A banda tem como mola propulsora a bateria pesada de Christopher Lloyd Hayden, que criava abalos sísmicos em torno de canções como Shake it Out. Do lado esquerdo, o contraponto era a guitarra vintage de Robert Ackroyd (uma Gibson ES345 modelo B.B. King , a famosa Lucille), usada para tingir a tela de pinceladas de blues eletrificado. Também chamava a atenção o teclado fantasiado de Isabella Summers , do lado direito.

Em Leave My Body, Florence cantava: "Quero deixar meu corpo/Quero perder a cabeça". É uma manifesto florencista: a música dela busca justamente esse efeito. Florence contrapõe em sua música desejos extremos, como o de levitar e o de esmagar. Para obter sucesso nesse seu rito sagrado, ela conta com uma voz fenomenal, profunda, e recorre a cartas há muito fora das mangas - como uma solitária harpa que é tocada em algumas canções por Tom Monger.

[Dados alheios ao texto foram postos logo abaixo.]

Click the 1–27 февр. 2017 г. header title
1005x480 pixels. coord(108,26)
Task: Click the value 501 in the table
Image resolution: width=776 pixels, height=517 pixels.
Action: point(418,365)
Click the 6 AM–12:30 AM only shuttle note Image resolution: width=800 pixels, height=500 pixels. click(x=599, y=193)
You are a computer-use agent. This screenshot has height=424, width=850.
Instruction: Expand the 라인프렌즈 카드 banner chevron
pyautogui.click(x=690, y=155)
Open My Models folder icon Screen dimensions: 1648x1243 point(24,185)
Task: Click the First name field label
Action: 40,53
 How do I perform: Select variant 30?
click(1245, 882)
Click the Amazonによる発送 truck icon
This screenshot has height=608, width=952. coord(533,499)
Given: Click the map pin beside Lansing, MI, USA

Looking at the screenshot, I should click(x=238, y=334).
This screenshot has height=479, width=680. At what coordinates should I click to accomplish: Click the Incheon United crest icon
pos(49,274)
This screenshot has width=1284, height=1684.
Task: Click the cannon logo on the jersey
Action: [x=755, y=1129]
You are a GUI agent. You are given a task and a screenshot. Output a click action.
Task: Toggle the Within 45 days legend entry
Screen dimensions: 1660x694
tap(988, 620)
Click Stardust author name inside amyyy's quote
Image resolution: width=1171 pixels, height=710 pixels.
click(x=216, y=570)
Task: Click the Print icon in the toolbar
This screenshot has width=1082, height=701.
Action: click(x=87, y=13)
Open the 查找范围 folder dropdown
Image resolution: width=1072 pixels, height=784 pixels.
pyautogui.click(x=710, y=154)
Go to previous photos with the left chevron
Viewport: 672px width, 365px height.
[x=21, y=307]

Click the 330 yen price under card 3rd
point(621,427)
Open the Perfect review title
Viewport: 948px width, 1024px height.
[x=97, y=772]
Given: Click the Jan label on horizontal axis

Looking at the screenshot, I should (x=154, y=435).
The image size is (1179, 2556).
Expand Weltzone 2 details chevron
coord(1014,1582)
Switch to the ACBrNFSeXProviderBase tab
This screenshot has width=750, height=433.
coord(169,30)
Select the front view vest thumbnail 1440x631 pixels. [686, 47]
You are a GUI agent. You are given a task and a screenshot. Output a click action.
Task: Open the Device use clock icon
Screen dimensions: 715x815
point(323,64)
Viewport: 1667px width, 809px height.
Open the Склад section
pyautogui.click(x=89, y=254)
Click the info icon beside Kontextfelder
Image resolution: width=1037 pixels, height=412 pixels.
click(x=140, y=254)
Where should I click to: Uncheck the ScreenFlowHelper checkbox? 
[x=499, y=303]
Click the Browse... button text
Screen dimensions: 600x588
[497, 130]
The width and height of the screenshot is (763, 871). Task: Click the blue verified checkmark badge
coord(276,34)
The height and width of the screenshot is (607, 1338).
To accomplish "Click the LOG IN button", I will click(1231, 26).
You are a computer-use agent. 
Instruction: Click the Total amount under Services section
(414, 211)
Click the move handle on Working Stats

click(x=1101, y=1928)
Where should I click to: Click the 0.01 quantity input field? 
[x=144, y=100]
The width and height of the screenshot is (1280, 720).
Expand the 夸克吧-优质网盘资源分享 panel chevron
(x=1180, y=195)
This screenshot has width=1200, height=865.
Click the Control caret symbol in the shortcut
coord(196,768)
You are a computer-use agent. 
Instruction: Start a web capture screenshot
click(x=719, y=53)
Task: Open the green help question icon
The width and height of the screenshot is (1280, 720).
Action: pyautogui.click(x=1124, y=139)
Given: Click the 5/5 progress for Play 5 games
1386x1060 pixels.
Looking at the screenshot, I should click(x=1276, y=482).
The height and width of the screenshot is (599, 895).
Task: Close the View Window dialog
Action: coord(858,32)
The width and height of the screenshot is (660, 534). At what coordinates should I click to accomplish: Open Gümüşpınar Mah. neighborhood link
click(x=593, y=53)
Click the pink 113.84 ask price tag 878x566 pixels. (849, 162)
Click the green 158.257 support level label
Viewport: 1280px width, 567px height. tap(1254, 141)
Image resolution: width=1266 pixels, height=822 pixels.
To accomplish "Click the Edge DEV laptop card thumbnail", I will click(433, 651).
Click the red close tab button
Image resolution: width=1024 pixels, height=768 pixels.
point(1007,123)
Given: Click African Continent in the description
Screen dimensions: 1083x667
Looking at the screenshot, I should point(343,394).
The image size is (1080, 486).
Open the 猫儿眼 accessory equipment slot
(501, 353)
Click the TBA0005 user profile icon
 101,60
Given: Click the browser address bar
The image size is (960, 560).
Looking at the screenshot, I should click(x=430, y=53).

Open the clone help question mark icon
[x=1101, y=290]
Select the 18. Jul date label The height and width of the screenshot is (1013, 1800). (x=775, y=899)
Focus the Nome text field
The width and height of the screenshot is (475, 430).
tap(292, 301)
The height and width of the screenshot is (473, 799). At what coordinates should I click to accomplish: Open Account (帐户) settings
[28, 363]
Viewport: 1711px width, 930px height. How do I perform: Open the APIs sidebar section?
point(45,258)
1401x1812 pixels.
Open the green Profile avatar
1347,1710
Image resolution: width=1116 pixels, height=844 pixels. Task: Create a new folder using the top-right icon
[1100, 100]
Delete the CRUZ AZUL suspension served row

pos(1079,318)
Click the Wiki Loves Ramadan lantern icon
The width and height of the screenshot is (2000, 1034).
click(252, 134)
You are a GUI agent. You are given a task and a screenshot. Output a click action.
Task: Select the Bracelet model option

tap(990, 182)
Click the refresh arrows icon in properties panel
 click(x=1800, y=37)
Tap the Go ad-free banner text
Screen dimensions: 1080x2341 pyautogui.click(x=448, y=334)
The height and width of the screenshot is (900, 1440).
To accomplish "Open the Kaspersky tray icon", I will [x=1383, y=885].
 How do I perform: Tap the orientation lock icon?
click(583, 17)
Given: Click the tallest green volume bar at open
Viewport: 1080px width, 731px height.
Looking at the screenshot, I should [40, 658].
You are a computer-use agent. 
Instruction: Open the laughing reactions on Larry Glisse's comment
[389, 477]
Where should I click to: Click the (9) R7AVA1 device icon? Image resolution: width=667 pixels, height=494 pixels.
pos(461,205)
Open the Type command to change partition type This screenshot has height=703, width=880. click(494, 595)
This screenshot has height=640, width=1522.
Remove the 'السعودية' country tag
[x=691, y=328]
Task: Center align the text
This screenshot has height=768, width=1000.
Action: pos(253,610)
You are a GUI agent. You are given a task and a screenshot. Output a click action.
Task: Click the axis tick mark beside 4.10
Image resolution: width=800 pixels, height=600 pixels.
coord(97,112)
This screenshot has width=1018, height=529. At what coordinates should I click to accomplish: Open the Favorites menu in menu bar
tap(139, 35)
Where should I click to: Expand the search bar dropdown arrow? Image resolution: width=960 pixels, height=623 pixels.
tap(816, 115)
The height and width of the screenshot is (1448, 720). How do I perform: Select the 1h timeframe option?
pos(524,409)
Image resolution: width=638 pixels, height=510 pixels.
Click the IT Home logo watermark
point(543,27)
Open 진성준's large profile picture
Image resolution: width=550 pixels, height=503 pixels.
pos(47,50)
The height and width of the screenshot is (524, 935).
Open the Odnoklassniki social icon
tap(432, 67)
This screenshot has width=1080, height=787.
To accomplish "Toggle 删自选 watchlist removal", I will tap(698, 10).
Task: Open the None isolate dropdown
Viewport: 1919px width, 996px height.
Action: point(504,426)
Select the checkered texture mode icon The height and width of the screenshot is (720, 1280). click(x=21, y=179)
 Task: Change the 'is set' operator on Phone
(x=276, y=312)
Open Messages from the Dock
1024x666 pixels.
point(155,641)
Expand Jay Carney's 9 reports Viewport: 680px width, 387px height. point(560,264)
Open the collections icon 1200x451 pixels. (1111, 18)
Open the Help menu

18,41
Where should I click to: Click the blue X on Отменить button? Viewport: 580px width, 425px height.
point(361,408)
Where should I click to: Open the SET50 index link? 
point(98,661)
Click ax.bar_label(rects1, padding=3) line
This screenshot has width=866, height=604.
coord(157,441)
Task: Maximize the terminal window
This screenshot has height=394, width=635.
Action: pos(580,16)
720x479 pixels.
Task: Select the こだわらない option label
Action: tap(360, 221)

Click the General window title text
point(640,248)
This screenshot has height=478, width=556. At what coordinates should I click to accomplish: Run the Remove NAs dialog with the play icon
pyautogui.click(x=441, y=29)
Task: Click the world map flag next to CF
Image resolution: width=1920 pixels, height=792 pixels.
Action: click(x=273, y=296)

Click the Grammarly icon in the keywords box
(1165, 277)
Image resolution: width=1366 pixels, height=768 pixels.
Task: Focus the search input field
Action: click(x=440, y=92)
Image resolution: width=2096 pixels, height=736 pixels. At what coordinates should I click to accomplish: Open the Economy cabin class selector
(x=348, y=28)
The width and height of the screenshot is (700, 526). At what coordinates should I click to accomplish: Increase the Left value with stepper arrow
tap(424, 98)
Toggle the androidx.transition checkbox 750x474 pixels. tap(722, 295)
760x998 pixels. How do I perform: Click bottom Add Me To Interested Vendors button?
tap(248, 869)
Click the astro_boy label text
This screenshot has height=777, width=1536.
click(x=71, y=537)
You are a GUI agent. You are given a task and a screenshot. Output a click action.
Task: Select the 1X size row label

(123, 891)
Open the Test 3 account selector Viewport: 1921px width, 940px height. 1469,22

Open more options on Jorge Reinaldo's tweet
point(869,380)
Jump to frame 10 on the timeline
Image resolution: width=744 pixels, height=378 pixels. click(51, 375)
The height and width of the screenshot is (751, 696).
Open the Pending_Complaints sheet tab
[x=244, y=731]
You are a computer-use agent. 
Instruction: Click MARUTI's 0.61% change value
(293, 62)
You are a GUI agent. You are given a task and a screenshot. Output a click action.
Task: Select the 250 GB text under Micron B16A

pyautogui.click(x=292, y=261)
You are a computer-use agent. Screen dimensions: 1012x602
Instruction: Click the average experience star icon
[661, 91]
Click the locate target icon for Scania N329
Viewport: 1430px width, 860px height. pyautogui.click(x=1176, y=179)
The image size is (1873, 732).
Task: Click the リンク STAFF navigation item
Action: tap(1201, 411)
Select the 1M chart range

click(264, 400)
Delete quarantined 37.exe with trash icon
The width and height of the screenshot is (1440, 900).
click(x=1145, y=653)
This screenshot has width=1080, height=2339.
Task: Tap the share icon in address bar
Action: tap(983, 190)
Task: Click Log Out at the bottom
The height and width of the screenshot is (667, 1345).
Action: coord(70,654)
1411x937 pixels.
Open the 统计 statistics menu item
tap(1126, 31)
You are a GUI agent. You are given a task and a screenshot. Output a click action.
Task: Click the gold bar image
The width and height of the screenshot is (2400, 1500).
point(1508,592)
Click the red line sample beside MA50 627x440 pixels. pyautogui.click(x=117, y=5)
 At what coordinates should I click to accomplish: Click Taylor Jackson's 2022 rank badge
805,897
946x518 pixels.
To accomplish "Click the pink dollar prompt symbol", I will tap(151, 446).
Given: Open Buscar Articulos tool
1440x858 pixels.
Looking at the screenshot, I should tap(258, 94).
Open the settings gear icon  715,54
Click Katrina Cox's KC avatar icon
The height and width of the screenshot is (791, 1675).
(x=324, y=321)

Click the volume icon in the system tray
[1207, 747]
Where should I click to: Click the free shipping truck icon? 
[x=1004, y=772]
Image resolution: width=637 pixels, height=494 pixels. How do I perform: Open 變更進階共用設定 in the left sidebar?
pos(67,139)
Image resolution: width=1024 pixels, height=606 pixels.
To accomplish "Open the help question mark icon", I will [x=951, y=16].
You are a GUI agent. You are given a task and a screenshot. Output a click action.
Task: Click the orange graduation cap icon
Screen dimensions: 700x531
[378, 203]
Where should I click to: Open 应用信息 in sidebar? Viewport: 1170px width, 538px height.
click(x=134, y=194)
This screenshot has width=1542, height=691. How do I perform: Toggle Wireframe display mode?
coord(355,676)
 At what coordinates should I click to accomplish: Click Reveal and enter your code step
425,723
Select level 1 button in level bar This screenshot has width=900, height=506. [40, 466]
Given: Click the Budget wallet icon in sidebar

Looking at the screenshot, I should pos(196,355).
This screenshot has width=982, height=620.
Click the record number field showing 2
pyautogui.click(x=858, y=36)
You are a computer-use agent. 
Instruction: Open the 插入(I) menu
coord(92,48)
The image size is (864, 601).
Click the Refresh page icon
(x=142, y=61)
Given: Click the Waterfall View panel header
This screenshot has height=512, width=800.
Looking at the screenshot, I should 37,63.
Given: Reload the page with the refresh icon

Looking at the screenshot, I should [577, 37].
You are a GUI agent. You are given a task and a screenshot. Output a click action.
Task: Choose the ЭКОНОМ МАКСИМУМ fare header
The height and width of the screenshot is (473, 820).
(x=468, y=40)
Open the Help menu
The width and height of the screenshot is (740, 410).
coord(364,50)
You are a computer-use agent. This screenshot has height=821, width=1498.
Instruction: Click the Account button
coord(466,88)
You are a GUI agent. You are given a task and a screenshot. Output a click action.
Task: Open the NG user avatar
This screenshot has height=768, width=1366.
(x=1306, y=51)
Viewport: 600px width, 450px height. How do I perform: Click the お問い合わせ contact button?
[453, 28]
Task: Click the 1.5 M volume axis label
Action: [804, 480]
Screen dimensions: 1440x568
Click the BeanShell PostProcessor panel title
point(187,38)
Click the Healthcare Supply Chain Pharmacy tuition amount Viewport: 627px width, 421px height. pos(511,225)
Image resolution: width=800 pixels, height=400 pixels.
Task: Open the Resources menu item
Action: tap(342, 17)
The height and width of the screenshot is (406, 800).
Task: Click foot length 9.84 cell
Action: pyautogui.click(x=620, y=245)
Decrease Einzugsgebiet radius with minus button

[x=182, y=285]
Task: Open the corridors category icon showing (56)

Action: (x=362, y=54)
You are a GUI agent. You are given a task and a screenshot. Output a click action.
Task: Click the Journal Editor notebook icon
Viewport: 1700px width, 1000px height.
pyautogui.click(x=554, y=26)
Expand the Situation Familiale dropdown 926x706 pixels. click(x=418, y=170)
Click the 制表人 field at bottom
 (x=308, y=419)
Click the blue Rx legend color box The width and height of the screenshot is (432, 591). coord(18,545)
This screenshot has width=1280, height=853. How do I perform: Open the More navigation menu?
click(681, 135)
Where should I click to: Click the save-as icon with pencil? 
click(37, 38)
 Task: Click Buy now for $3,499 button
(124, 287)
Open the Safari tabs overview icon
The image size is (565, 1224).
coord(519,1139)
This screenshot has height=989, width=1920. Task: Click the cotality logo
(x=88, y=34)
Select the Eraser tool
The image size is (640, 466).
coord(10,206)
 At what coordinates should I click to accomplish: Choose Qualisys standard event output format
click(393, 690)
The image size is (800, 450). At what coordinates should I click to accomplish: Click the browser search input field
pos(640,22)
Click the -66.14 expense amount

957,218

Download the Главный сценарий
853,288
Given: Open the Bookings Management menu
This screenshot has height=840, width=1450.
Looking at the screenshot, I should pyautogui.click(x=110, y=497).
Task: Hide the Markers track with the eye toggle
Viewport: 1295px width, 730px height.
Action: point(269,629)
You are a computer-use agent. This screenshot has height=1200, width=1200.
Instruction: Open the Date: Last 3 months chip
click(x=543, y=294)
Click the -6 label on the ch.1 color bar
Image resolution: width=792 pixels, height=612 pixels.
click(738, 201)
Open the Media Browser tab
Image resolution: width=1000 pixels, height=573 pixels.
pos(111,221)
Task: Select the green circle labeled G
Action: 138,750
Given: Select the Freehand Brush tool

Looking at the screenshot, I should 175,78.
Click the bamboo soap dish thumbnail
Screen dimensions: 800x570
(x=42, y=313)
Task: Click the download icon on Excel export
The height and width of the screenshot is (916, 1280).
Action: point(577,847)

Outras cinco músicas são do primeiro disco de Florence, Lungs (Universal), lançado em 2009. Um balanço simétrico entre o passado e o presente. Lungs tinha menos elementos, e canções como Rabbit Heart eram mais assobiáveis e simples. O disco novo é um tanto quanto mais complexo e usou mais os truques de estúdio - efeitos de "ruído de água em caverna", por exemplo, na música What the Water Gave Me.

De uma a outra ponta de sua carreira, Florence soa, em disco, mais abstrata e menos capaz de prender a atenção de um público de milhares de pessoas, ao vivo. Falsa impressão: ela domina com habilidade suas plateias, e turbina os arranjos do disco para obter mais efeito de mobilização popular, por assim dizer.

Ainda assim, para se despedir, ela escolheu a mais sombria e triste canção do álbum novo, No Light No Light, um tipo de abandono existencial. Que se dissolve num coro escorrido, solto no espaço. As composições de Florence são barrocas, mas ela as entrega ao público numa embalagem de batidas sintéticas, sintetizadores e pulsão techno, quase de dancefloor.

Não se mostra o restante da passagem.